Hotspot Map by Streets¶

  • Insights:
    • Identifies specific streets within each area with high incident counts.
  • Applications:
    • Informs street-level safety measures such as increased lighting or surveillance.
    • Assists city planning to improve safety infrastructure.
In [463]:
map_center = [geo_data['Latitude'].mean(), geo_data['Longitude'].mean()]
division_streets_map = folium.Map(location=map_center, zoom_start=11)

#Step 1: Extract the street name by removing numbers and spaces before the first string character
geo_data['Street'] = geo_data['Address'].str.replace(r'^\d+\s*', '', regex=True)

#Step 2: Filter out rows with "UNSPECIFIED" in the Street or Area column
geo_data = geo_data[~geo_data['Street'].str.contains("UNSPECIFIED", na=False)]
geo_data = geo_data[~geo_data['Area'].str.contains("UNSPECIFIED", na=False)]

#Step 3: Ensure no null values exist in required columns
geo_data = geo_data.dropna(subset=['Area', 'Latitude', 'Longitude'])

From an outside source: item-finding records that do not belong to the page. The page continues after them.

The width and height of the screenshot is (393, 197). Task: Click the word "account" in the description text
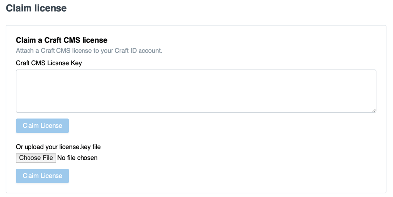[x=150, y=51]
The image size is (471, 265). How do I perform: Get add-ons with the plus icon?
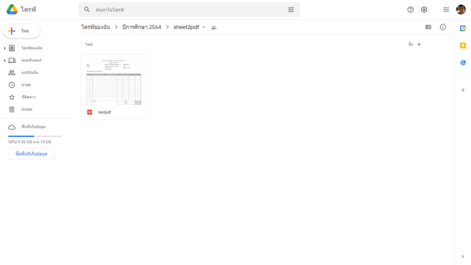coord(463,90)
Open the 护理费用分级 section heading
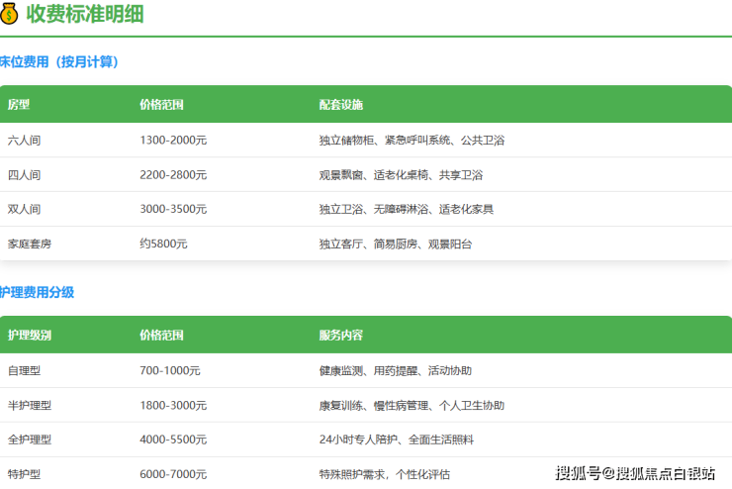 (x=38, y=293)
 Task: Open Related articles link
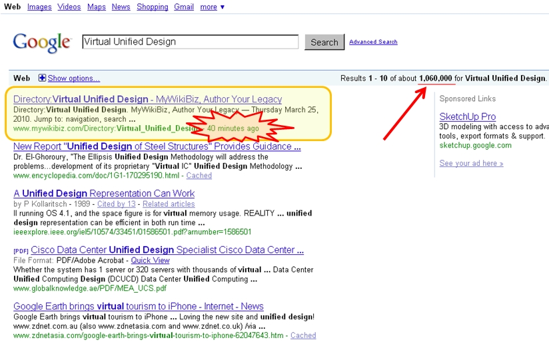click(169, 204)
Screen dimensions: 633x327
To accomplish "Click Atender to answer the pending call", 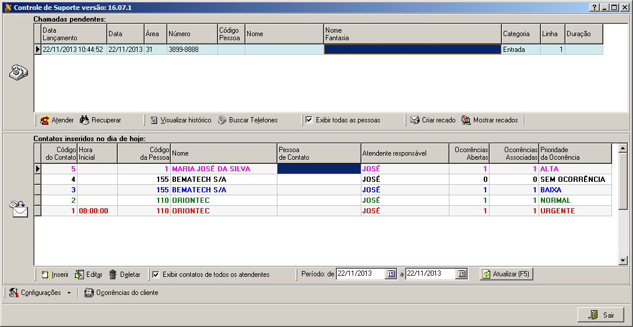I will (x=57, y=120).
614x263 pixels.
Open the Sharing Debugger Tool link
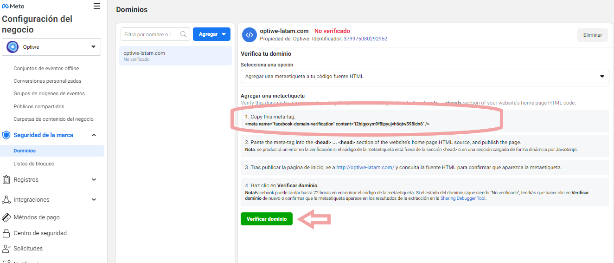[463, 198]
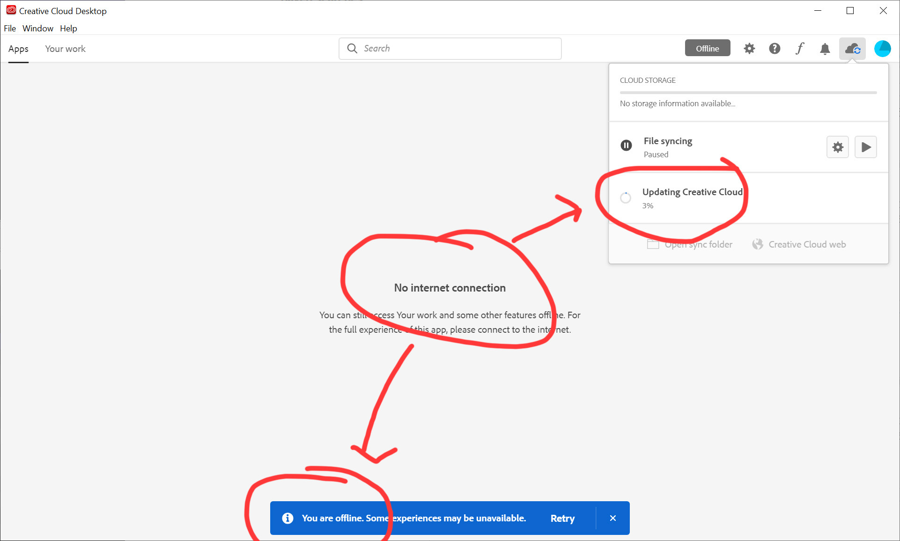Screen dimensions: 900x541
Task: Open Creative Cloud web
Action: click(807, 244)
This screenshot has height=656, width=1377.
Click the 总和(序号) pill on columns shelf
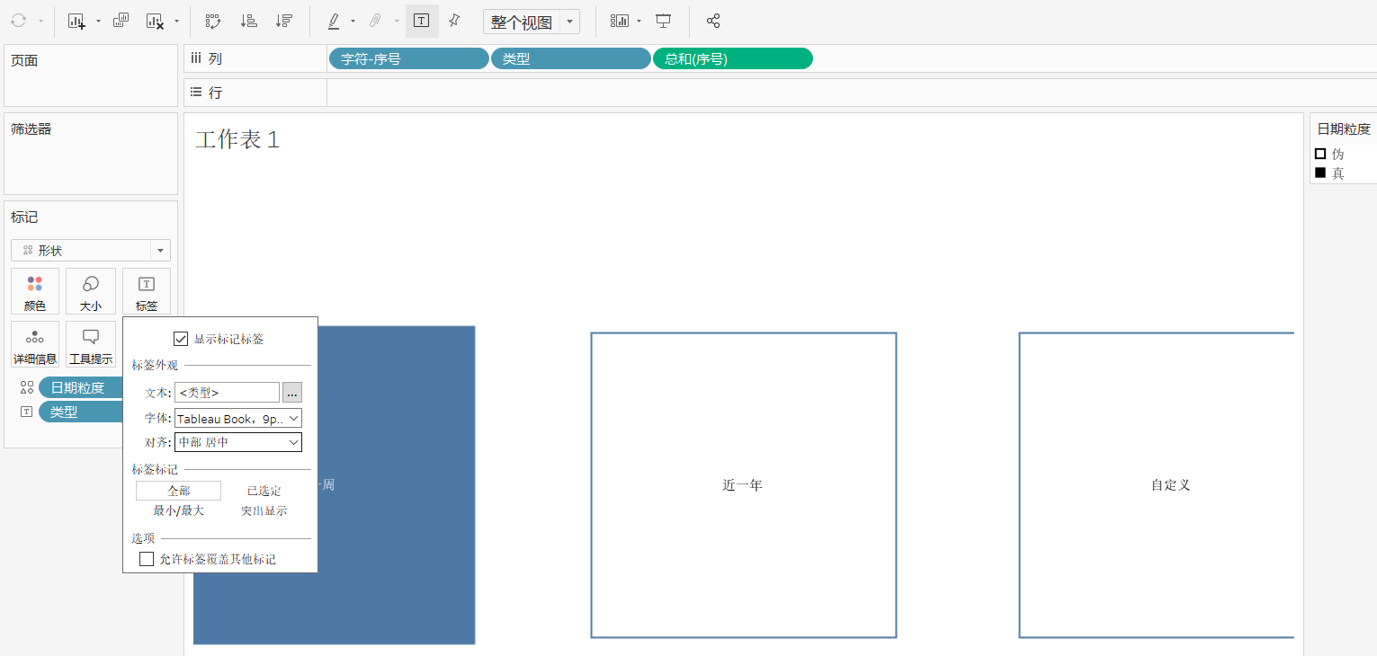tap(732, 59)
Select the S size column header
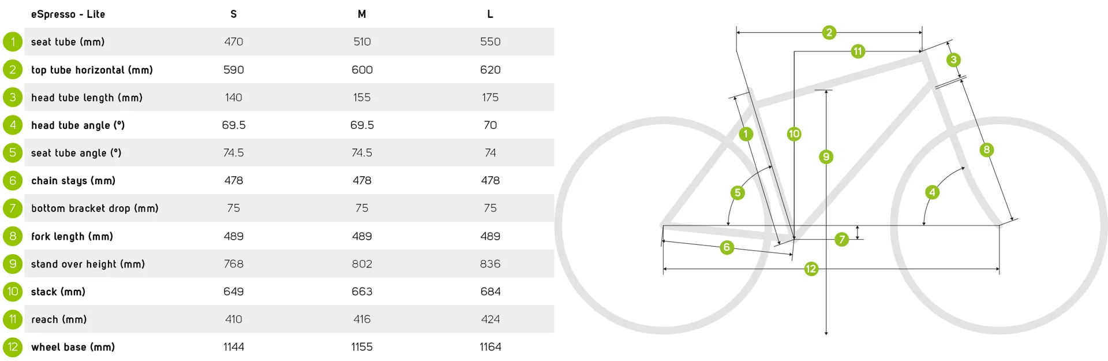1108x361 pixels. pyautogui.click(x=234, y=14)
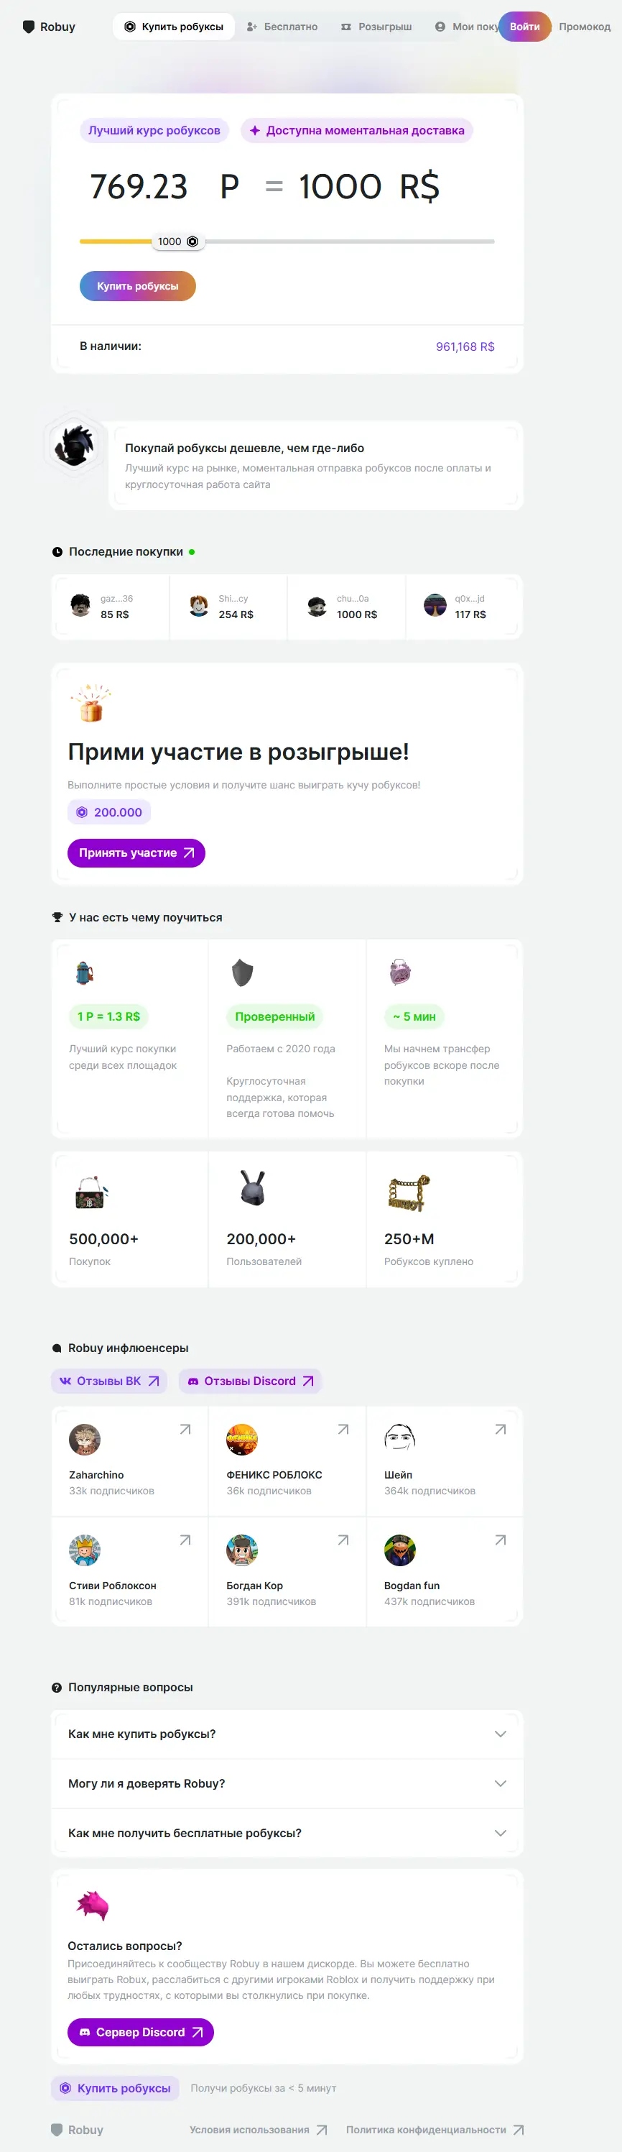
Task: Open Шейн's channel using arrow icon
Action: (501, 1429)
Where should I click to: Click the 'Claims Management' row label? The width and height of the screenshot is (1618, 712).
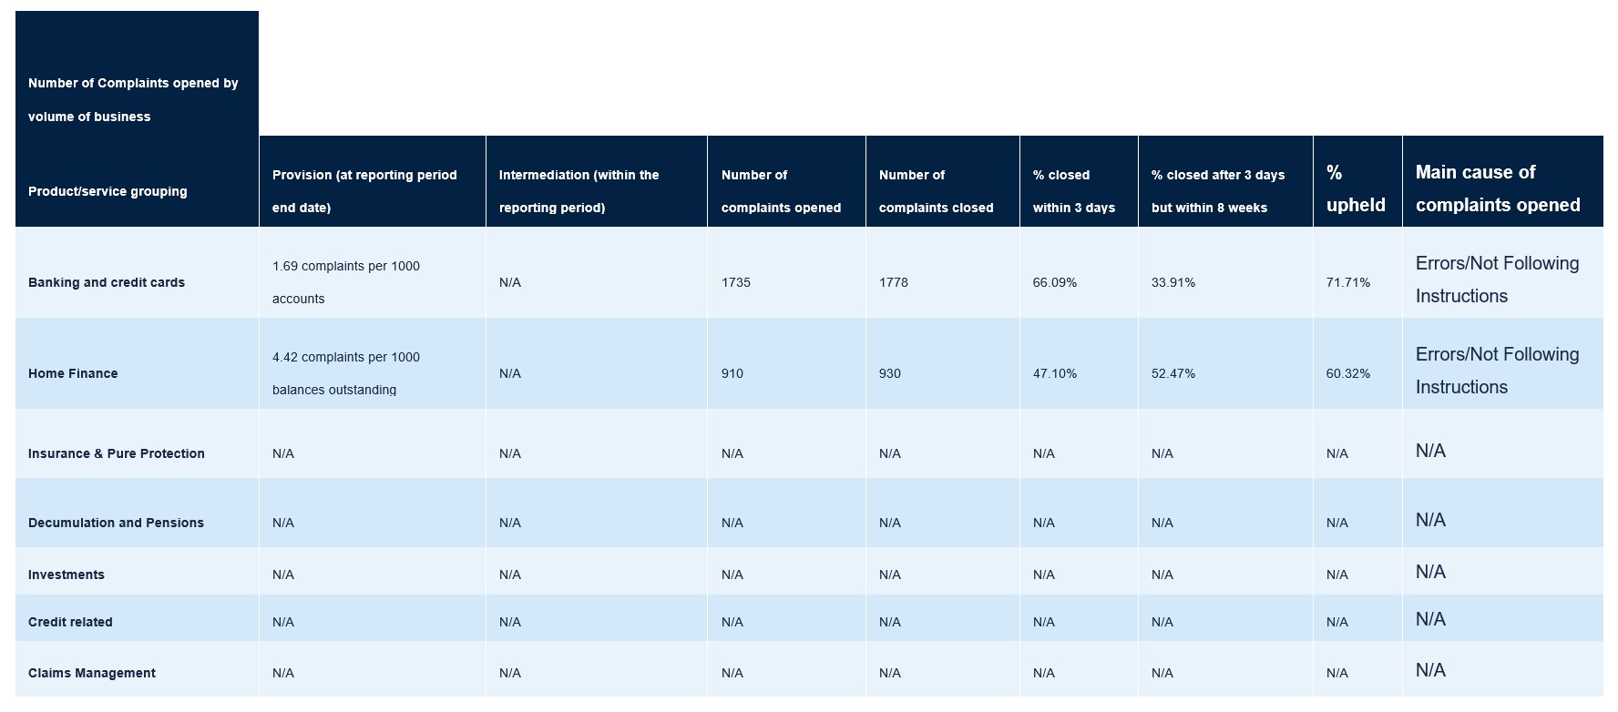pyautogui.click(x=92, y=673)
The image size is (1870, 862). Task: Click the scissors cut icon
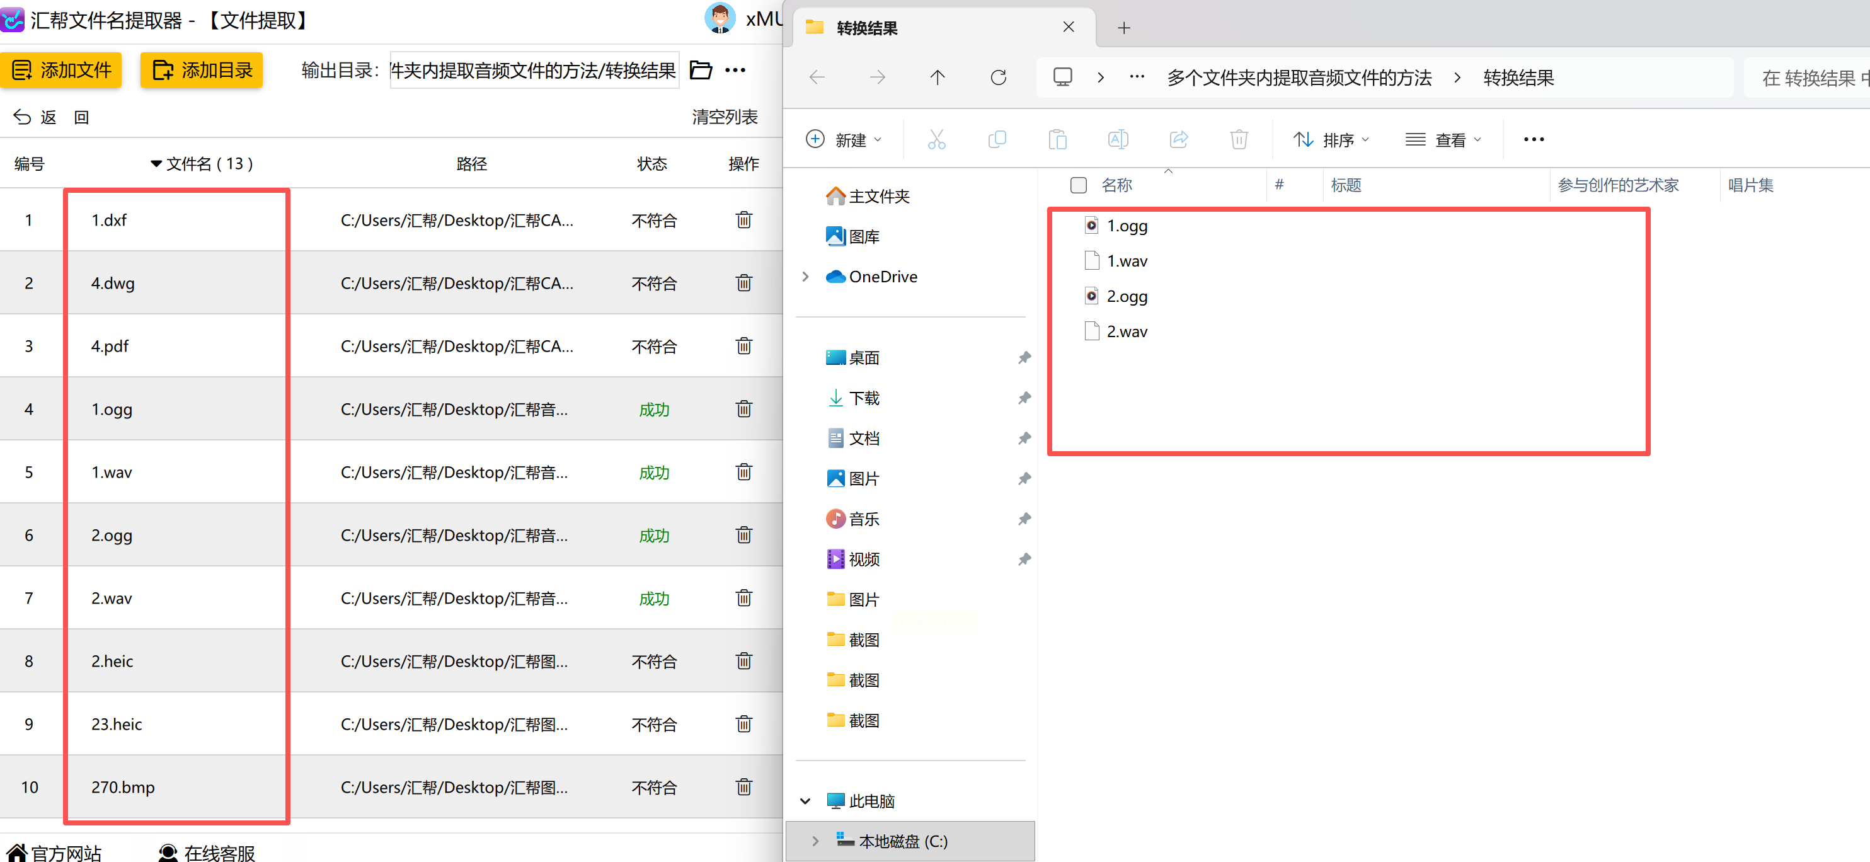tap(936, 139)
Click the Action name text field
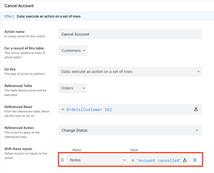214x173 pixels. click(130, 34)
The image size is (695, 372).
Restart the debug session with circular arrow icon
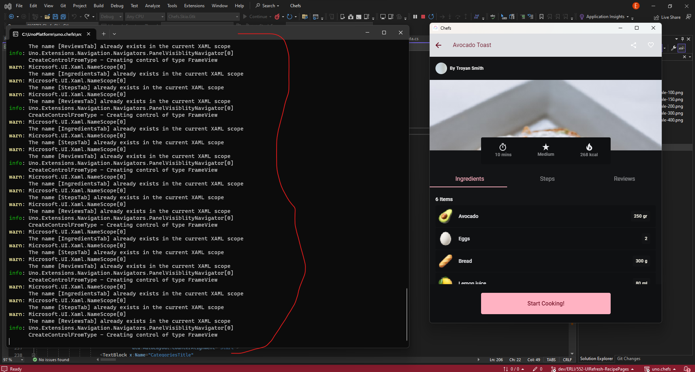coord(431,17)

#Step 4: Group by 'Area' and 'Street' to find incident counts
area_street_hotspots = (
    geo_data.groupby(['Area', 'Street'])
    .size()
    .reset_index(name='Incident Count')
    .sort_values(by=['Area', 'Incident Count'], ascending=[True, False])
)

#Step 5: Get the top 5 streets per area
top_street_per_area = (
    area_street_hotspots.groupby('Area', group_keys=False)
    .apply(lambda x: x.head(5))
    .reset_index(drop=True)
)

#Add a heatmap layer for each Area's top 5 streets
for area in top_street_per_area['Area'].unique():
    area_data = geo_data[geo_data['Area'] == area]
    top_streets = top_street_per_area[top_street_per_area['Area'] == area]['Street']
    area_data = area_data[area_data['Street'].isin(top_streets)]
    
    heatmap_layer = HeatMap(area_data[['Latitude', 'Longitude']].dropna().values, name=f"Hotspots in {area}")
    division_streets_map.add_child(heatmap_layer)

folium.LayerControl().add_to(division_streets_map)
division_streets_map.save('hotspot_map.html')

division_streets_map
Out[463]:
Make this Notebook Trusted to load map: File -> Trust Notebook
In [464]:
#I could not figure out how to debug the plotly loop for this so I switched to subplots
#Find the unique areas
unique_areas = top_street_per_area['Area'].unique()

#Set up the subplot grid
num_areas = len(unique_areas)
fig, axes = plt.subplots(num_areas, 1, figsize=(10, 6.5 * num_areas), constrained_layout=True)

colors = plt.cm.tab20(np.linspace(0, 1, 10)) 

#Create a bar chart for each area
for i, area in enumerate(unique_areas):
    ax = axes[i] if num_areas > 1 else axes 
    area_data = top_street_per_area[top_street_per_area['Area'] == area]

    bars = ax.bar(
        area_data['Street'],
        area_data['Incident Count'],
        color=colors[:len(area_data)],
        edgecolor='black'
    )

    for bar in bars:
        height = bar.get_height()
        ax.annotate(
            f"{height}",
            xy=(bar.get_x() + bar.get_width() / 2, height),
            xytext=(0, 5),
            textcoords="offset points",
            ha='center',
            va='bottom',
            fontsize=10,
            color='black',
            weight='bold'
        )
    
    ax.set_title(f"Top 5 Streets in {area}", fontsize=14)
    ax.set_xlabel("Street", fontsize=12)
    ax.set_ylabel("Incident Count", fontsize=12)
    ax.set_xticks(range(len(area_data['Street'])))
    ax.set_xticklabels(area_data['Street'], rotation=45, ha='right')

plt.show()
No description has been provided for this image

Observations:¶

  • Certain streets consistently show high incident counts, possibly indicating problematic areas such as poorly lit zones or high foot traffic.
  • The top streets per area reveal patterns of recurring issues that could be linked to infrastructure or local activity.
  • Concentrating efforts on these streets could yield significant safety improvements.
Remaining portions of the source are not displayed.